◆ Testo della pagina:
——
Lo studio di fase III è stato effettuato su 260 pazienti reclutati da 45 centri ematologici in Francia
VILLEJUIF (FRANCIA) – Una breve e intensiva chemioterapia è lo standard di cura per i pazienti adulti affetti da leucemia o linfoma di Burkitt. I risultati degli studi a braccio singolo suggeriscono che l'aggiunta di rituximab a questi regimi potrebbe migliorare gli esiti del paziente. Un gruppo di ricercatori francesi ha testato questa possibilità in uno studio di fase III randomizzato e controllato, in aperto. I risultati sono apparsi sulla rivista Lancet.
I pazienti, di età superiore ai 18 anni, con linfoma di Burkitt HIV-negativo non trattato (inclusa la leucemia di Burkitt), sono stati reclutati da 45 centri ematologici in Francia. I criteri di esclusione erano le controindicazioni per ogni farmaco incluso nei regimi chemioterapici, qualsiasi grave comorbilità, scarsa funzione renale (concentrazione di creatinina superiore a 150 μmol/L) o epatica (cirrosi o precedente epatite B o C), gravidanza, o una storia di cancro ad eccezione dei tumori della pelle non-melanoma o dei carcinomi della cervice uterina allo stadio 0 (in situ). L'endpoint primario era la sopravvivenza libera da eventi a 3 anni.
——
◆ Materiale estratto:
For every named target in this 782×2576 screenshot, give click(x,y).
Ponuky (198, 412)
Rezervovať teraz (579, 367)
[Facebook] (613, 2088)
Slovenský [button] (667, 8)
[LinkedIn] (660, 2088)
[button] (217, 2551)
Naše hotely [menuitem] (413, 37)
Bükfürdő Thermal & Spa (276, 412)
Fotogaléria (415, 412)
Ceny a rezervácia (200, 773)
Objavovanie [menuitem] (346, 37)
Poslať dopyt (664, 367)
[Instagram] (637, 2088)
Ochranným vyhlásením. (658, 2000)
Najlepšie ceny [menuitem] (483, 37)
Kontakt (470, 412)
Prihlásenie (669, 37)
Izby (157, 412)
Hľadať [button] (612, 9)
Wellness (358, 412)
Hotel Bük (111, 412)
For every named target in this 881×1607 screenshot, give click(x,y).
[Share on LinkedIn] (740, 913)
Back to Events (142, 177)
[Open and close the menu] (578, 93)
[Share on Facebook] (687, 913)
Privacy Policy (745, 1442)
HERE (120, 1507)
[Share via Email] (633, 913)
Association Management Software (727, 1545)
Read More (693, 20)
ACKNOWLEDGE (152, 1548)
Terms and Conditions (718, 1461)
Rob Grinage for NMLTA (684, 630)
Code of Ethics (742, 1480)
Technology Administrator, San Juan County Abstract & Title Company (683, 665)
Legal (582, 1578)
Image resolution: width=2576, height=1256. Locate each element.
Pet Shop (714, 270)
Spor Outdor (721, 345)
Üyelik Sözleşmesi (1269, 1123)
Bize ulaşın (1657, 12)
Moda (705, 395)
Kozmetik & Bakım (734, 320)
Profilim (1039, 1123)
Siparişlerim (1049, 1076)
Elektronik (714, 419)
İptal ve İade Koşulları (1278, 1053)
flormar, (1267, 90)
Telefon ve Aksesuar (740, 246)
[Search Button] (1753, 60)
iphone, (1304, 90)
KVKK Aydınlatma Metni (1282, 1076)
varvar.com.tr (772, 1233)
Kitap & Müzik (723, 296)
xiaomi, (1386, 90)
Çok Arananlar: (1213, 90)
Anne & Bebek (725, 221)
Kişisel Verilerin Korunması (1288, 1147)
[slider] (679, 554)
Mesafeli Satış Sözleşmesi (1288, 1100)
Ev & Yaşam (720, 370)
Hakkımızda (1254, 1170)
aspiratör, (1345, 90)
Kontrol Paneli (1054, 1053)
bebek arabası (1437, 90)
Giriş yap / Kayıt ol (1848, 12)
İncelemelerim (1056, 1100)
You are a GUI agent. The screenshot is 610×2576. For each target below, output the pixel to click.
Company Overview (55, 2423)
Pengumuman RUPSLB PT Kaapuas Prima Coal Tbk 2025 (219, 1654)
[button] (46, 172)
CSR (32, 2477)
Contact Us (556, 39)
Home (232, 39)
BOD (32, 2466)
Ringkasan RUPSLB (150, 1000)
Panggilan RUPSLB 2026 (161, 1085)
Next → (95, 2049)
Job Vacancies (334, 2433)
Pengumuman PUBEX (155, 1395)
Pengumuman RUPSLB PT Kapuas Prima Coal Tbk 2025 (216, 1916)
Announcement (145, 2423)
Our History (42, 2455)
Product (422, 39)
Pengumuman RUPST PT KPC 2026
——
◆ Compiti assegnati:
1. Nel testo sullo studio del linfoma di Burkitt, qual era l'endpoint primario?
2. Trascrivi parola per parola dal testo sul linfoma di Burkitt il brano che si apre con le parole contenenti "Lo studio di" e si chiude con "sulla rivista Lancet.".

◆ Esercizi svolti:
1. La sopravvivenza libera da eventi a 3 anni.

2.
Lo studio di fase III è stato effettuato su 260 pazienti reclutati da 45 centri ematologici in Francia
VILLEJUIF (FRANCIA) – Una breve e intensiva chemioterapia è lo standard di cura per i pazienti adulti affetti da leucemia o linfoma di Burkitt. I risultati degli studi a braccio singolo suggeriscono che l'aggiunta di rituximab a questi regimi potrebbe migliorare gli esiti del paziente. Un gruppo di ricercatori francesi ha testato questa possibilità in uno studio di fase III randomizzato e controllato, in aperto. I risultati sono apparsi sulla rivista Lancet.